▶ About this exercise: Set out every line of the records below as a numbered list, leaving out the blank lines.

Collection entries:
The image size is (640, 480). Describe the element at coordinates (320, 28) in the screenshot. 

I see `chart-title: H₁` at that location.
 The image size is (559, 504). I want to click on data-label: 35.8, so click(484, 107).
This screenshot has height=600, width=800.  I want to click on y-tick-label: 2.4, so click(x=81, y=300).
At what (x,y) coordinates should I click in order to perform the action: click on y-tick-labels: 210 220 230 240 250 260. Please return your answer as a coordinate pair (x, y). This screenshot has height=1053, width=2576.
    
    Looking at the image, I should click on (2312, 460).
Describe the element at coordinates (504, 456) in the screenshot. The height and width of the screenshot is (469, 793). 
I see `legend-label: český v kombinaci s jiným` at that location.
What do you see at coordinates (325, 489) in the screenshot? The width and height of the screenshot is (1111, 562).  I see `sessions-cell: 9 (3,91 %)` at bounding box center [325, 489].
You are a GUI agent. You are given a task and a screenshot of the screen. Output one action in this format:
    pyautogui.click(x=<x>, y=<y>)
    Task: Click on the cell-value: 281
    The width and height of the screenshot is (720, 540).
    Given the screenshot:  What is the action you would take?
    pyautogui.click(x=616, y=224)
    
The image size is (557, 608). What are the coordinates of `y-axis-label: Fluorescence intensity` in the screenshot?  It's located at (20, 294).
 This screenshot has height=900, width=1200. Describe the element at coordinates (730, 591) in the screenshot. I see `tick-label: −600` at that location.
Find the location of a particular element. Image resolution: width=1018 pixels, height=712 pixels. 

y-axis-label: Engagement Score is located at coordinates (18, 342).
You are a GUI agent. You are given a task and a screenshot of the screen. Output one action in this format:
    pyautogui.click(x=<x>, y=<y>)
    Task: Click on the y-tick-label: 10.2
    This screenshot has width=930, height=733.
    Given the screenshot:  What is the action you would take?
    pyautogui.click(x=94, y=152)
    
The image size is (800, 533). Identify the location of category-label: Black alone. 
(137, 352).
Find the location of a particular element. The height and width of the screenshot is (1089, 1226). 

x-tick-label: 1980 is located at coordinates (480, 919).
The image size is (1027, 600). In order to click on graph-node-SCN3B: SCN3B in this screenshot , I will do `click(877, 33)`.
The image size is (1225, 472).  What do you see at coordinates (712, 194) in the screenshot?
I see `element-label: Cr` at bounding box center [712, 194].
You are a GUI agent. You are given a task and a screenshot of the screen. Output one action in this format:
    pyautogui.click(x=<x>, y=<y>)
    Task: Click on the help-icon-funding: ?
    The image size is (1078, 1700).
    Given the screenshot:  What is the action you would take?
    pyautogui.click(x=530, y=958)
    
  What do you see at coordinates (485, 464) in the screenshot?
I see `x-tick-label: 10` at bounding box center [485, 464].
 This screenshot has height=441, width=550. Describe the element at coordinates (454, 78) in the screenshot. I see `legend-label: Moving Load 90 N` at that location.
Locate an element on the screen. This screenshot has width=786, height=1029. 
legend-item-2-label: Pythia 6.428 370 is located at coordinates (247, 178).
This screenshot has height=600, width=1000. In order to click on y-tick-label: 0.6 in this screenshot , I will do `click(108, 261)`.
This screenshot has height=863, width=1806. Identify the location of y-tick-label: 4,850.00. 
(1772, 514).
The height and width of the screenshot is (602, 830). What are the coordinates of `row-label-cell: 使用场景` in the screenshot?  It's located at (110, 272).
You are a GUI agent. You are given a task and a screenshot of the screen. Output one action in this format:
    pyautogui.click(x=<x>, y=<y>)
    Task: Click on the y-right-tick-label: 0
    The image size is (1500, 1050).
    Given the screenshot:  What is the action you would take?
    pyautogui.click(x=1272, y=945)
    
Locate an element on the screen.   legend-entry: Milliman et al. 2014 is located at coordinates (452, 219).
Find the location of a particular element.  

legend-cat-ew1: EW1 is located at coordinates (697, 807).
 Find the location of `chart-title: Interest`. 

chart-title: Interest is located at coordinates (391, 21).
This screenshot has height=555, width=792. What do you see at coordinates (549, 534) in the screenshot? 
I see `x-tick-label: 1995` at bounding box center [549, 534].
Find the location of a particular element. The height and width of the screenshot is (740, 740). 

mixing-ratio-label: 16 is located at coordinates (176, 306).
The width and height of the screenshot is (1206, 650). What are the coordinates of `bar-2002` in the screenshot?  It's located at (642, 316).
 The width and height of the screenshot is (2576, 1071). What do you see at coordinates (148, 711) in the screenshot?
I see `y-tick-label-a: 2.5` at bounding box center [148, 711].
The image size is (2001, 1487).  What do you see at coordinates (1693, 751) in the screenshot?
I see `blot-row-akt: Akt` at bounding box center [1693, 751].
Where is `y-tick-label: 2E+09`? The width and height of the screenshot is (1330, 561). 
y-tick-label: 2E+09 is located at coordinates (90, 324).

▶ Exercise solution:
1. The image size is (640, 480). Describe the element at coordinates (320, 28) in the screenshot. 
2. I see `chart-title: H₁` at that location.
3.  The image size is (559, 504). I want to click on data-label: 35.8, so click(484, 107).
4. This screenshot has height=600, width=800.  I want to click on y-tick-label: 2.4, so click(x=81, y=300).
5. At what (x,y) coordinates should I click in order to perform the action: click on y-tick-labels: 210 220 230 240 250 260. Please return your answer as a coordinate pair (x, y). This screenshot has height=1053, width=2576.
6.     Looking at the image, I should click on (2312, 460).
7. Describe the element at coordinates (504, 456) in the screenshot. The height and width of the screenshot is (469, 793). 
8. I see `legend-label: český v kombinaci s jiným` at that location.
9. What do you see at coordinates (325, 489) in the screenshot? The width and height of the screenshot is (1111, 562).  I see `sessions-cell: 9 (3,91 %)` at bounding box center [325, 489].
10. You are a GUI agent. You are given a task and a screenshot of the screen. Output one action in this format:
11.     pyautogui.click(x=<x>, y=<y>)
12.     Task: Click on the cell-value: 281
13.     The width and height of the screenshot is (720, 540).
14.     Given the screenshot:  What is the action you would take?
15.     pyautogui.click(x=616, y=224)
16. The image size is (557, 608). What are the coordinates of `y-axis-label: Fluorescence intensity` in the screenshot?  It's located at (20, 294).
17.  This screenshot has height=900, width=1200. Describe the element at coordinates (730, 591) in the screenshot. I see `tick-label: −600` at that location.
18. Find the location of a particular element. Image resolution: width=1018 pixels, height=712 pixels. 
19. y-axis-label: Engagement Score is located at coordinates (18, 342).
20. You are a GUI agent. You are given a task and a screenshot of the screen. Output one action in this format:
21.     pyautogui.click(x=<x>, y=<y>)
22.     Task: Click on the y-tick-label: 10.2
23.     This screenshot has width=930, height=733.
24.     Given the screenshot:  What is the action you would take?
25.     pyautogui.click(x=94, y=152)
26. The image size is (800, 533). Identify the location of category-label: Black alone. 
27. (137, 352).
28. Find the location of a particular element. The height and width of the screenshot is (1089, 1226). 
29. x-tick-label: 1980 is located at coordinates (480, 919).
30. The image size is (1027, 600). In order to click on graph-node-SCN3B: SCN3B in this screenshot , I will do `click(877, 33)`.
31. The image size is (1225, 472).  What do you see at coordinates (712, 194) in the screenshot?
32. I see `element-label: Cr` at bounding box center [712, 194].
33. You are a GUI agent. You are given a task and a screenshot of the screen. Output one action in this format:
34.     pyautogui.click(x=<x>, y=<y>)
35.     Task: Click on the help-icon-funding: ?
36.     The image size is (1078, 1700).
37.     Given the screenshot:  What is the action you would take?
38.     pyautogui.click(x=530, y=958)
39.   What do you see at coordinates (485, 464) in the screenshot?
40. I see `x-tick-label: 10` at bounding box center [485, 464].
41.  This screenshot has height=441, width=550. Describe the element at coordinates (454, 78) in the screenshot. I see `legend-label: Moving Load 90 N` at that location.
42. Locate an element on the screen. This screenshot has width=786, height=1029. 
43. legend-item-2-label: Pythia 6.428 370 is located at coordinates (247, 178).
44. This screenshot has height=600, width=1000. In order to click on y-tick-label: 0.6 in this screenshot , I will do `click(108, 261)`.
45. This screenshot has height=863, width=1806. Identify the location of y-tick-label: 4,850.00. 
46. (1772, 514).
47. The height and width of the screenshot is (602, 830). What are the coordinates of `row-label-cell: 使用场景` in the screenshot?  It's located at (110, 272).
48. You are a GUI agent. You are given a task and a screenshot of the screen. Output one action in this format:
49.     pyautogui.click(x=<x>, y=<y>)
50.     Task: Click on the y-right-tick-label: 0
51.     The image size is (1500, 1050).
52.     Given the screenshot:  What is the action you would take?
53.     pyautogui.click(x=1272, y=945)
54. Locate an element on the screen.   legend-entry: Milliman et al. 2014 is located at coordinates (452, 219).
55. Find the location of a particular element.  
56. legend-cat-ew1: EW1 is located at coordinates (697, 807).
57.  Find the location of `chart-title: Interest`. 
58. chart-title: Interest is located at coordinates (391, 21).
59. This screenshot has height=555, width=792. What do you see at coordinates (549, 534) in the screenshot? 
60. I see `x-tick-label: 1995` at bounding box center [549, 534].
61. Find the location of a particular element. The height and width of the screenshot is (740, 740). 
62. mixing-ratio-label: 16 is located at coordinates (176, 306).
63. The width and height of the screenshot is (1206, 650). What are the coordinates of `bar-2002` in the screenshot?  It's located at (642, 316).
64.  The width and height of the screenshot is (2576, 1071). What do you see at coordinates (148, 711) in the screenshot?
65. I see `y-tick-label-a: 2.5` at bounding box center [148, 711].
66. The image size is (2001, 1487).  What do you see at coordinates (1693, 751) in the screenshot?
67. I see `blot-row-akt: Akt` at bounding box center [1693, 751].
68. Where is `y-tick-label: 2E+09`? The width and height of the screenshot is (1330, 561). 
69. y-tick-label: 2E+09 is located at coordinates (90, 324).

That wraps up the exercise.